Formally speaking, there was no campaign. The government was free to engage in unrestricted propaganda while its opponents had their websites blocked and their rallies prohibited, police raided Putin’s opposition groups before local elections, and his opponent Alexei Navalny, two news sites were blocked on the orders of Russia's prosecutor general's office. Not long before Mr Navalny ended up in a in a coma after suspected poisoning by toxic tea .In a statement, it said the blocks were imposed because of the sites' role in helping stage recent illegal protests.



What this means for the West?

In the West this should have game-changing consequences. While it could be said that Putin has lacked democratic legitimacy for some time – at least since 2003, when his party seized control of parliament in an election assessed by international monitors as “not fair” – he has been careful to stick to the formal letter of the law even as he violated the spirit.
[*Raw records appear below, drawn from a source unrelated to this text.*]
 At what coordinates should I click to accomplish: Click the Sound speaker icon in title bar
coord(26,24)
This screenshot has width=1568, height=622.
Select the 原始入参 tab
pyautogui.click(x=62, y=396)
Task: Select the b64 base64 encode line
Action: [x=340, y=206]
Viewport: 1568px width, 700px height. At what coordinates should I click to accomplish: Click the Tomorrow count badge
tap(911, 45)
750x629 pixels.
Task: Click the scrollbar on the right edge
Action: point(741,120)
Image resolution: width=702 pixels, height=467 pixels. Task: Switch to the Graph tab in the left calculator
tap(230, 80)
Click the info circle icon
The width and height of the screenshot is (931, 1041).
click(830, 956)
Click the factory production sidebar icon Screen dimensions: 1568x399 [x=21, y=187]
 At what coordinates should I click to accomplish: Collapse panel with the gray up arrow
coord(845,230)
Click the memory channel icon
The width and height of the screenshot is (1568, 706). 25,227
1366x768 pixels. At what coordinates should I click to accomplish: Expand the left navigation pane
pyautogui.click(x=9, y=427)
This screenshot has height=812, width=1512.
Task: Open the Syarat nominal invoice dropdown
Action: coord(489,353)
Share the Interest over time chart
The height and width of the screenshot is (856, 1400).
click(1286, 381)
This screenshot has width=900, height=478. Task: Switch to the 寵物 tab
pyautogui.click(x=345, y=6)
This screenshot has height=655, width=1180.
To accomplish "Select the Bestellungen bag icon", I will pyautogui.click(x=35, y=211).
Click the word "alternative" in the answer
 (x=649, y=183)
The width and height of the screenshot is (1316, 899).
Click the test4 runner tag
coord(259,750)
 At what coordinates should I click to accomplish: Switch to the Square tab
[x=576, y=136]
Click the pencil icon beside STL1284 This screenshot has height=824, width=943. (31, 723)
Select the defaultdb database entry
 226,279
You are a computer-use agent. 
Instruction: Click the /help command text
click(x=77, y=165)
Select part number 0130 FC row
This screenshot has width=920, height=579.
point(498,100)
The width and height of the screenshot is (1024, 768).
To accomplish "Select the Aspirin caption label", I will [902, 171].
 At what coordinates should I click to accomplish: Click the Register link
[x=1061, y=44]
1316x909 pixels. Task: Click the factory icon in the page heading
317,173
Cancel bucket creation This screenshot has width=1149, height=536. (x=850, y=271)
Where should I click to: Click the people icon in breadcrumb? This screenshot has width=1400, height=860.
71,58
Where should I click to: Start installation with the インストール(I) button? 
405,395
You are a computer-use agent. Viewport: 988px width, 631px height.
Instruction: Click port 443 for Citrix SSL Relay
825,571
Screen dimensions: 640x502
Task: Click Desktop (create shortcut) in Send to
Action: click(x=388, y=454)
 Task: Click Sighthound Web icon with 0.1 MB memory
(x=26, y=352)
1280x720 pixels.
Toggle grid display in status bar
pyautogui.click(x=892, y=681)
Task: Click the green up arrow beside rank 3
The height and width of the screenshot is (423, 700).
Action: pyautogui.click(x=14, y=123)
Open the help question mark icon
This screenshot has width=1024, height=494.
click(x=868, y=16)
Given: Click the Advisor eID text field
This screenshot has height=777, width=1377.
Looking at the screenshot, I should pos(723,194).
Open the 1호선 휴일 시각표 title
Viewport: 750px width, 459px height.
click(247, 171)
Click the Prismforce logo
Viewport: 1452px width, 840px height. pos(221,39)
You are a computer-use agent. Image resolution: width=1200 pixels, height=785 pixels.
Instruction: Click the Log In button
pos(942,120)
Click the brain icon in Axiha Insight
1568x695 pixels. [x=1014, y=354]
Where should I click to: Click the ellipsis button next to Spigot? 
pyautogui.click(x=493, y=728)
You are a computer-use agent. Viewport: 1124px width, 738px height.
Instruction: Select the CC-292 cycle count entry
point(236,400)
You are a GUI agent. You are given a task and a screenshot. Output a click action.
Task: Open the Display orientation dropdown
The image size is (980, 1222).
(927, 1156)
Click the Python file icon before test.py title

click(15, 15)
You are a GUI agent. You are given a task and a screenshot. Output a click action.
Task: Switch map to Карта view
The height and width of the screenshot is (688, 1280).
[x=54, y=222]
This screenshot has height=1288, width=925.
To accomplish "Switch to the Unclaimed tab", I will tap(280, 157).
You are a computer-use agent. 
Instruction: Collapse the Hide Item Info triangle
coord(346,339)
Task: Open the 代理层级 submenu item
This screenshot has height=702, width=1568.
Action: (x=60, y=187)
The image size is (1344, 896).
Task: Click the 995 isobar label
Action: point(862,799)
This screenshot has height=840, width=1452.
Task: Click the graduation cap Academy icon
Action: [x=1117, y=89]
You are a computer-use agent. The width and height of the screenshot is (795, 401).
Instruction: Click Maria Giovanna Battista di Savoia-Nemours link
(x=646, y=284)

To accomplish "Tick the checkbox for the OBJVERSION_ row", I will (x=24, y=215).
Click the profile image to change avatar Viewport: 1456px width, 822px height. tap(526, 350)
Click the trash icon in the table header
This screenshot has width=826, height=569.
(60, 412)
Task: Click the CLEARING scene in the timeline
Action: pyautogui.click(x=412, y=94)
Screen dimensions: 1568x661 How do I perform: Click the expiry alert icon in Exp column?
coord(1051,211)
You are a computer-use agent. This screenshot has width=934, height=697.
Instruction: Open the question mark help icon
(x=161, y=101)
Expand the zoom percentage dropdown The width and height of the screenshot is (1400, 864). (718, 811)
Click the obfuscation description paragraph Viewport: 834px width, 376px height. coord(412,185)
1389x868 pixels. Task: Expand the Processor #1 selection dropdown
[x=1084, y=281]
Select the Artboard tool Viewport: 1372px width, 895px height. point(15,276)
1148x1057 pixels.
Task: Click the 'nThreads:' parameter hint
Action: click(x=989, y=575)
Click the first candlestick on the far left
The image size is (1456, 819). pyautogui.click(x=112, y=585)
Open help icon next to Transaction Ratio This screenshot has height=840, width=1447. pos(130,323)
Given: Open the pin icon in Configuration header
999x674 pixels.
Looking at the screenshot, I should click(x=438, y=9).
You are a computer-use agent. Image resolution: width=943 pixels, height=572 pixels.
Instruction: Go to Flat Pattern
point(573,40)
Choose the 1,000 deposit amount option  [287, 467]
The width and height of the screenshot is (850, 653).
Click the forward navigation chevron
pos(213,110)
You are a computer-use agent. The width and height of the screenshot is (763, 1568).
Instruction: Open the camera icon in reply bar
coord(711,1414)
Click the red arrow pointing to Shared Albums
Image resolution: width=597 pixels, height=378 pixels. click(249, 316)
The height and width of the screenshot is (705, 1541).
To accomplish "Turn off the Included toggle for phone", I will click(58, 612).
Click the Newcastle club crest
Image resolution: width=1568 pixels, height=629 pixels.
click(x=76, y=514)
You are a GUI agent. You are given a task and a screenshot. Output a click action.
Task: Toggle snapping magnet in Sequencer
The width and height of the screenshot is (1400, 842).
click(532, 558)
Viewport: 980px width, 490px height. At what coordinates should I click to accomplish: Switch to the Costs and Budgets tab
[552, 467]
In the past, he extended his power with tricks like naming a placeholder president or disqualifying opponents from running against him.



Historical dictatorships

This time, by subverting term limits, Putin becomes illegitimate not just de facto but also by right (de jure). Putin hereby joins a list of dictators who have reset their terms before him, from Blaise Compaoré in Burkina Faso to Hugo Chávez in Venezuela and Alexander Lukashenko in Belarus, this year. As Senator Jim Risch (R-Id.), chairman the U.S. Senate’s foreign relations committee, has noted, “the sham vote[... ]has swept away all remnants of Putin’s legitimacy.”

So, what is next for Russia? Their seeming ‘Iron Man’ who has been leader since the debut of the Euro in 1999 as 'the European currency’, 3 US presidents, and since Apple launched; a lot has changed across the world — except for Putin’s rule of Russia. The prospect of Putin prolonging and strengthening his nihilistic reign is a terrible one for processes of democracy, the protection of out fundamental rights and upholding political fairness; but what can be done? Only Russia will know.